Fernando Torres reflects on his love for Atletico Madrid, the club's new stadium and more after extending his contract.

"I do not regret announcing the renovation," he said. "During the weekend I had different calls from Vitolo asking me to please fix the problem, that we would accept that Atletico will pay the clause in instalments.

"I told him that was impossible, as it was a lack of respect. In the end we reached the possibility of paying close to what Atletico were paying, and the case was resolved. He was left clearly happy and asked me to defend him with the fans.

"Monday morning we prepared all the documents, and his father gave the OK. It just lacked the player's signature, and Vitolo told me we could announce it. That is why we went public and I don't regret it. If you cannot trust in the word of a player, there is nothing more you can do. I am not angry, but indignant."

Castro did admit to being upset with both Atletico and Las Palmas over how things had played out.

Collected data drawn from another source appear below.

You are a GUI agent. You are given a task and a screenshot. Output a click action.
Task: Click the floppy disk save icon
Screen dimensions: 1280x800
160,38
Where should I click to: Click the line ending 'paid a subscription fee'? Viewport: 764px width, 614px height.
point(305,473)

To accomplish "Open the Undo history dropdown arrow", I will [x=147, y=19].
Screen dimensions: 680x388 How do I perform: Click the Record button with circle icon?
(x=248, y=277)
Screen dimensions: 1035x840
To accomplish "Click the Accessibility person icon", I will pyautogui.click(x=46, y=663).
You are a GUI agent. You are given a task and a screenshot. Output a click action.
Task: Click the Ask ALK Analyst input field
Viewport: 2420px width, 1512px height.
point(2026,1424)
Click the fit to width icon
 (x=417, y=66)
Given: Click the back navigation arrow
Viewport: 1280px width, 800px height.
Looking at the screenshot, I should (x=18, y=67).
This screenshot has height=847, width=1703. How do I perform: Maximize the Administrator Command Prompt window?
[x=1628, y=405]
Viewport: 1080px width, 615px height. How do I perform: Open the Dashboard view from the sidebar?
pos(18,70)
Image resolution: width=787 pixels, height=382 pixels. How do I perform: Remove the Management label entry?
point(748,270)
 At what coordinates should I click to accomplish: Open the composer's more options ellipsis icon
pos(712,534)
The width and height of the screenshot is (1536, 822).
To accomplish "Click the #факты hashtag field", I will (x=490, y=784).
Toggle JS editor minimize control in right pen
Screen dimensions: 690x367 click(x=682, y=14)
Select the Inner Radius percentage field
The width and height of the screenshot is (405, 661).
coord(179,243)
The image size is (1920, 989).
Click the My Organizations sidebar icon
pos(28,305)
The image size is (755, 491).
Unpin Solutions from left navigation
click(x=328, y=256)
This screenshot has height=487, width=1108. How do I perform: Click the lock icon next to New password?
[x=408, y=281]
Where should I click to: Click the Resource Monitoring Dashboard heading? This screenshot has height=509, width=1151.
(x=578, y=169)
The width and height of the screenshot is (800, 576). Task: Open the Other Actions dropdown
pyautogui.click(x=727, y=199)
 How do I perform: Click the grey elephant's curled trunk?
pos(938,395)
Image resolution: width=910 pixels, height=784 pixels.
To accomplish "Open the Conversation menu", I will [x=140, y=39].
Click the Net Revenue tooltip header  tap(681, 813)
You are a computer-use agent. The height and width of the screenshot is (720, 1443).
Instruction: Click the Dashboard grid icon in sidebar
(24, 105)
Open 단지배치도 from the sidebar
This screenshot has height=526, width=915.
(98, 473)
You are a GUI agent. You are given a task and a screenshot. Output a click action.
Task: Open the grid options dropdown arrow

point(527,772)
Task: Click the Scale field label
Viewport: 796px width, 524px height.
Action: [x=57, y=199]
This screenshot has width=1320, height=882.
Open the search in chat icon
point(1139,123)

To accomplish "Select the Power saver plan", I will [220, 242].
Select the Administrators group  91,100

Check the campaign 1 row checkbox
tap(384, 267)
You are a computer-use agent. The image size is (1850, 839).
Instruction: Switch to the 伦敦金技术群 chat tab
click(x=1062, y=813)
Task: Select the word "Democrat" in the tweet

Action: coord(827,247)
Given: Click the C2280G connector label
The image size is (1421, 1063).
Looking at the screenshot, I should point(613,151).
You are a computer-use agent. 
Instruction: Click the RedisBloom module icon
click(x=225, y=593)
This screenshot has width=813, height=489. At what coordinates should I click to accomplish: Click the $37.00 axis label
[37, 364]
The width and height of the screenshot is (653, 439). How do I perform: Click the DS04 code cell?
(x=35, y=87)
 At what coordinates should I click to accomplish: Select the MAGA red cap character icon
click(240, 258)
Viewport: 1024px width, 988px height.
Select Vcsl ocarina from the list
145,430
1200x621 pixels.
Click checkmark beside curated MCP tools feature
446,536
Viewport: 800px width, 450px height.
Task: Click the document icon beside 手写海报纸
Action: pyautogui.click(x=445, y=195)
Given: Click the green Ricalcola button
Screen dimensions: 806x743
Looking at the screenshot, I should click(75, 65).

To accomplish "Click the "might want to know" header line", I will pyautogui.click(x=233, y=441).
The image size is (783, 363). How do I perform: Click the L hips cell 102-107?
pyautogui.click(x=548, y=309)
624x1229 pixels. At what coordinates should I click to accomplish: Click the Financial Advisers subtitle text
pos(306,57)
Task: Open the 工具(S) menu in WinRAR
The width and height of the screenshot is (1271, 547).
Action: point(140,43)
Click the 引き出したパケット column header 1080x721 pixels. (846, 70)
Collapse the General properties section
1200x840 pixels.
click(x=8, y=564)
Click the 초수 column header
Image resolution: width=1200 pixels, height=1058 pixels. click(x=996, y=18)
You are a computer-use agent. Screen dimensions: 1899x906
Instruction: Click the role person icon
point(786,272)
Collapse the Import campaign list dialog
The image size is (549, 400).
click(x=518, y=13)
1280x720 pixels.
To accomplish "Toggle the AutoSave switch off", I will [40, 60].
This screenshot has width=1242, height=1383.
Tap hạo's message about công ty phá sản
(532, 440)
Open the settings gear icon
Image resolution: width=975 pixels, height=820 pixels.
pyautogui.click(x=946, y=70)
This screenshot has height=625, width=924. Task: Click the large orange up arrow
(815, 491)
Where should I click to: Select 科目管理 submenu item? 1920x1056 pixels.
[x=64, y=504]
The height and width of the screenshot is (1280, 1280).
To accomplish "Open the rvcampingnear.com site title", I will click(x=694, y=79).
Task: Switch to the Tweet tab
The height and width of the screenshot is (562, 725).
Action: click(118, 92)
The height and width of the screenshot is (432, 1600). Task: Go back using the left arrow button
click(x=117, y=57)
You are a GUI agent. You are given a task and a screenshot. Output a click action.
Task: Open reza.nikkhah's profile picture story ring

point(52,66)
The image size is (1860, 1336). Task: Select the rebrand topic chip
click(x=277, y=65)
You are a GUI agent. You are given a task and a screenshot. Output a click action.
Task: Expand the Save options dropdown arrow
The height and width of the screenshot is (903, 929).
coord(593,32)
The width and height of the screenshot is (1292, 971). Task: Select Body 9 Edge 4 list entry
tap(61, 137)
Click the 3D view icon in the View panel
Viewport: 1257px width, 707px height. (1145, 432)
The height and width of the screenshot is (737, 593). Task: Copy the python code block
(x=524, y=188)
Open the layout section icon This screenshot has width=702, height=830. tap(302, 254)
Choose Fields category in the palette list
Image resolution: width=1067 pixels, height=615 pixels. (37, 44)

"We are indignant about it all," he said. "There has been a public market, when the player had three years left on his contract. We are upset with the attitude of third parties too. This damages the relationship with those clubs as they have moved for a player who was ours."

Vitolo himself was unrepentant on his arrival in his hometown of Las Palmas.

"These have been very tough days, but in the end we have decided to stay here, so I am very happy with that," he said. "I am looking forward to playing for my home team in the Primera [Division]."

Meanwhile, Sevilla vice-president Jose Maria Del Nido Carrasco is reportedly set to resign from his position following the recent events.

Del Nido Carrasco currently controls the shares in the club formerly owned by his father Jose Maria Del Nido, who was jailed in 2014 after being found guilty of the misappropriation of public funds.